I'm sorry but the wording there has lost me rather. But... I'm sure there's an answer! :wink: .

Its not a question of security, there are simply technical limitations that make this impossible, as I've described above:

  • There is only one system clipboard and anything pasted into an application has to go through that
  • The clipboard cannot be restored to its previous value immediately or the wrong thing might be pasted.

Oh, if only it was actually that simple.

Firstly, the clipboard is almost always a single thing, but usually in a whole variety of formats. So a single copied thing might include variants like: plain text; styled text; png image; tiff image; html; some proprietary format.

But, the clipboard can, but almost never does, contain multiple items.
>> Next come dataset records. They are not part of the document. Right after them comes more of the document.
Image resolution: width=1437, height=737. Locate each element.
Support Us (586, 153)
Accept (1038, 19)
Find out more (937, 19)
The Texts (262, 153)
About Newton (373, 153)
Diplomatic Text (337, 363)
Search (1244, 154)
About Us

The only thing that actually does this is the Finder, when you select multiple files and copy them. And its so rare that Keyboard Maestro does not actually support this.

I thought this was talking about "security risk“ and since you also mentioned "safely" and "reliably" too. So maybe I misunderstood that.

I'm still confused. Why not to create more clipboards, like PasteMate and many other clipboard enhancing software does, instead of using the only one system original clipboard?

If worrying about many actions could be done by KM actions, maybe adding enough limitations could solve this, for example "do not allow any further actions based on pasing the past clipboard".

If too many formats of text / pic / files make it difficult, maybe just allow user to past plain text from past clipboards, since it's easy to remember several texts ( name / phone number / address / email address, etc), but for pictures and files, it's too difficult to remember.

There is only one system clipboard. And it is from this that applications Paste from.

I have no idea what PasteMate does, but the above is simple fact. There are no other system clipboards, applications cannot paste from anywhere except the system clipboard.